The Canadian military has issued new rules on the use of cannabis by troops once recreational marijuana is legalized in the country. The government released a directive detailing the new policy on Friday. Under the regulations, most members of the Canadian Armed Forces (CAF) will be allowed to use recreational cannabis with some restrictions.
Lt. Gen. Chuck Lamarre, the CAF head of personnel, told the CBC that the new rules governing cannabis use are very clear.
“We’ve made the policy document very explicit as to when it can be used and when it cannot be used, and who is prohibited from using, and we go to a large extent to protect our operational capability,” Lamarre said.

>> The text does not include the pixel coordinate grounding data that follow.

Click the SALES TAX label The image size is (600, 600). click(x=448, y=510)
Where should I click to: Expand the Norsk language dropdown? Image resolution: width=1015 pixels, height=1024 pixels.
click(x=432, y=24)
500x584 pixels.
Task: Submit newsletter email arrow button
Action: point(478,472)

The general also expressed confidence in the women and men of the CAF to maintain the proper level of military readiness.
“We believe our members are very keen on what they’re doing in the Canadian Armed Forces and they have the right ethics and morals to make sure they are available at all times and that they are not impaired by this, or any other substance,” said Lamarre.
New Rules Restrict Use
Under the new rules, CAF members who choose to use recreational cannabis are prohibited from doing so within eight hours of a duty shift. Cannabis may not be consumed within 24 hours of duty that includes the operation of vehicles or weapons. Marijuana use is also prohibited within 28 days of high-altitude parachuting, serving on a military aircraft, or operating in a hyperbaric environment.
The directive also reminds service people that cannabis is still not legal in most parts of the world and that they should be sure to follow all applicable laws.
“Cannabis consumption and possession remain illegal in most countries,” the directive reads. “CAF members could be denied entry to these countries as a result of their cannabis consumption or involvement in the legal cannabis industry in Canada. CAF members are responsible for obtaining information about the cannabis consumption and possession laws and policies of any country that they intend to visit.”
Military personnel are also warned that the use of cannabis may have health consequences that might hinder performance.
“CAF members should be aware that cannabis smoke contains many of the same harmful substances as tobacco smoke and therefore can damage lungs and cause bronchitis-like symptoms, coughing and wheezing which, alone or together, can affect their overall physical performance,” the directive says.
Will It Work?
Rory Fowler, a former lieutenant colonel and military lawyer who now practices privately, is concerned with how the new policy on cannabis use will be implemented.
“It appears to be a reasonable response by the Canadian forces to the legalization of marijuana, on its face,” said Fowler.
“My biggest concern is how it’s going to be implemented and how it’s going to be treated by the chain of command,” he added. “Because the chain of command has this instinctive response to cannabis use that, in some ways, strikes me as unreasonable.”
Canada Will Legalize Pot Next Month
The new policy for the use of recreational cannabis by members of the Canadian armed forces goes into effect on October 17. The same day, the recreational use of marijuana will become legal throughout Canada, after the passage of a legalization measure known as Bill C-45 this summer.